Autrement dit, le rêve serait la manière dont le cerveau élimine les particules de souvenirs trop détériorées par les interactions physico-chimiques aléatoires.

Cela ne m’explique toujours pas pourquoi dans les rêves nous n’avons pas d’âge ni pourquoi on ne se voit jamais soi-même pour s’en faire une idée.

Lorenzo dell’Acqua

 

3 réflexions sur « Rendez-vous à cinq heures : le souvenir de Lorenzo »

  1. Il y a effectivement une molécule de l’oublie, du moins on en a découvert, je dis souvent que c’est parce qu’on oublie que l’on se rappelle. Et effectivement la mémoire performe mieux accompagner d’émotion intéressante. Le répugnant se lasse rapidement et louvoie à travers l’existance.

    L’odorat a un effet stimulant sur le rappel de la mémoire. Les faux souvenir sont comme des lapsus, il y a dans le processus de rappel des inductions que nous rationnalisons et nous constituons ainsi de faux souvenir que nous endosons parce qu’il semble cohérent jusqu’à ce que nous réalisions qu’en réalité il n’en était pas du tout ainsi parce qu’il ne coïncide pas avec certain fait.

    Pourtant le esprit ne fonctionne pas avec un programme que l’on nomerait l’âme et un coordonnateur de séquence que l’on nommerait cerveau. C’est qu’il peut devenir source de conflit en nous rappelant des mémoires que nous ne voulons pas nous rappeler.

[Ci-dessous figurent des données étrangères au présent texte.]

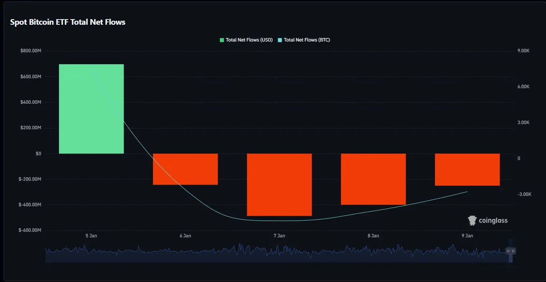
Task: Click the green USD legend color square
Action: point(222,40)
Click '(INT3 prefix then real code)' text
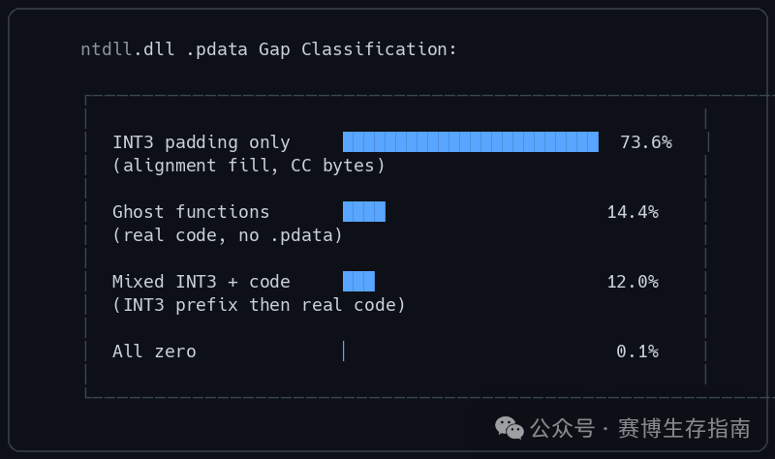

Ce sont là des traces de souvenirs isolés issus de traumatisme qui sont intégralement dans notre mémoire et qui manifeste selon l’environnement par des évènement déclencheur les troubles incohérents du comportement. Ce n’est pas le cerveau qui en est la cause comme illustré de façon mécanique au niveau atomique et la conséquence de sa détérioration, bien que sa détérioration en réduit sa capacité comme par exemple l’alziemer, en stimulant son cerveau malade par des souvenirs anciens il peut se réanimer et s’entretenir une certaine vitalité.

    La plasticité du cerveau permet de ratrapper ces souvenirs isolés et rendre une mobilisation de ses capacités plus effective sur le présent. Et ici ce n’est qu’un départ.